** GOAL OF THE EXERCISE **
Go to the line that contains "The width and". Restate that line and each one after it exactly, through the end of the records, without pictures.

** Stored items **
+ + +
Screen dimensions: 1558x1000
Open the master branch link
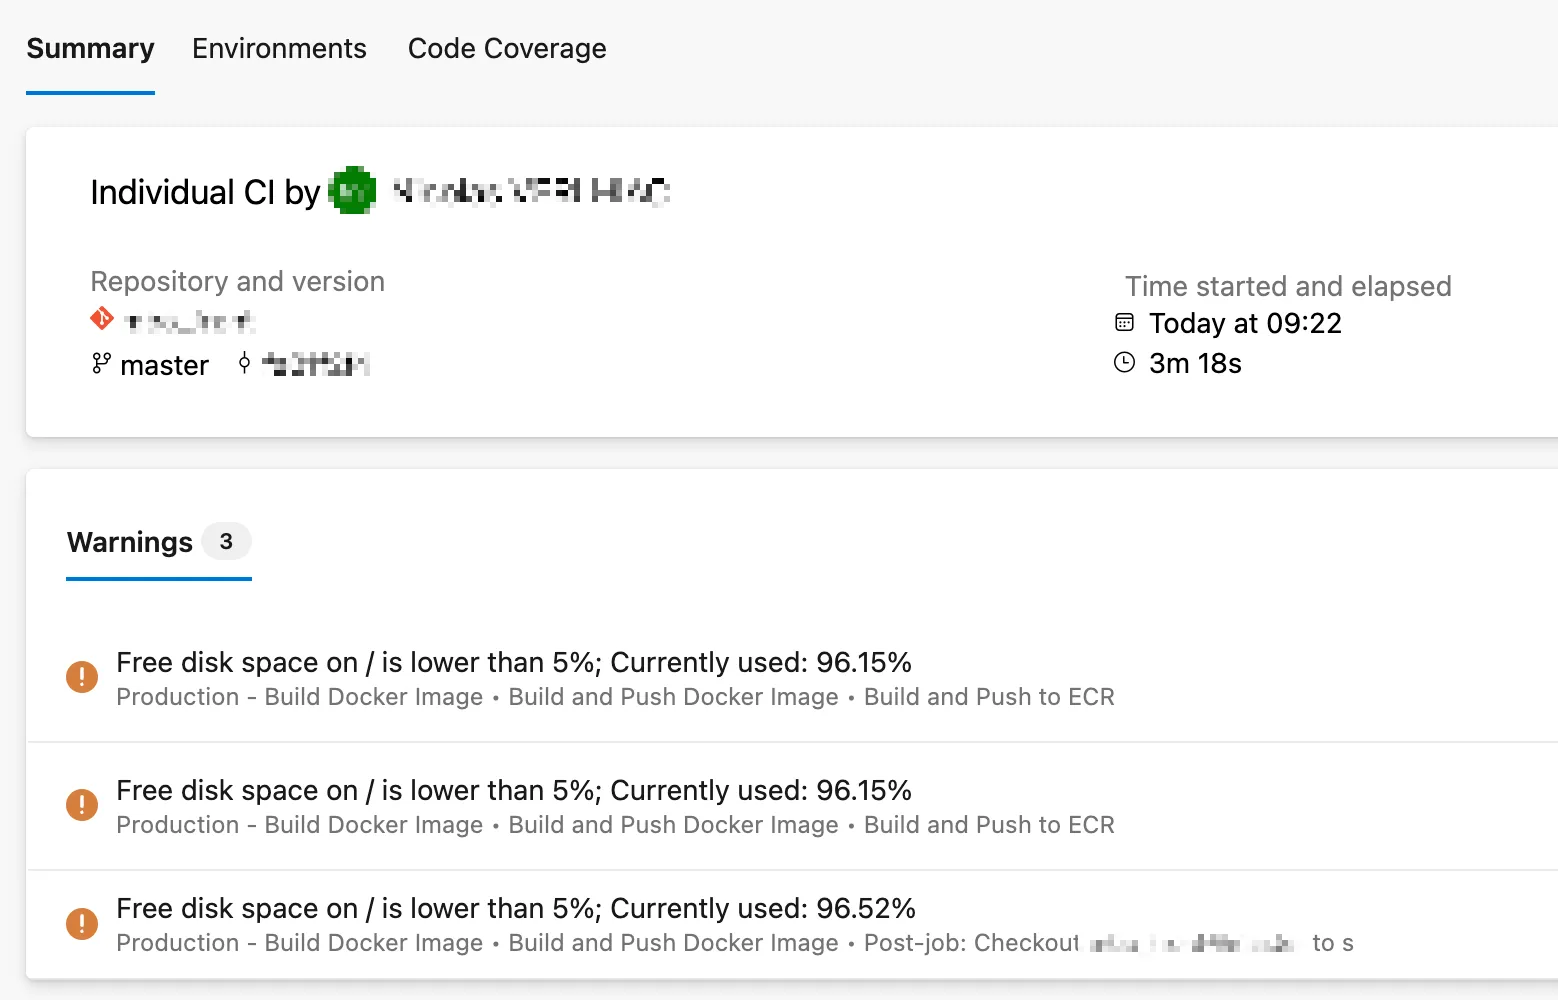coord(164,364)
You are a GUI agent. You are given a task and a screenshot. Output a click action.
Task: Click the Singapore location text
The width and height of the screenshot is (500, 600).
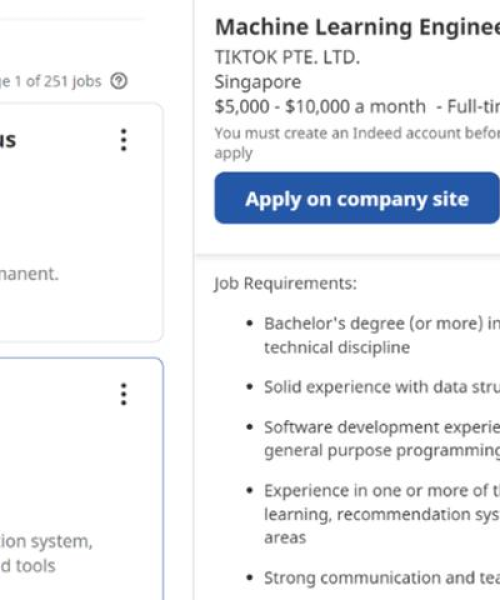(258, 82)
+ + +
** SOLUTION TO THE EXERCISE **
The width and height of the screenshot is (500, 600).
(258, 82)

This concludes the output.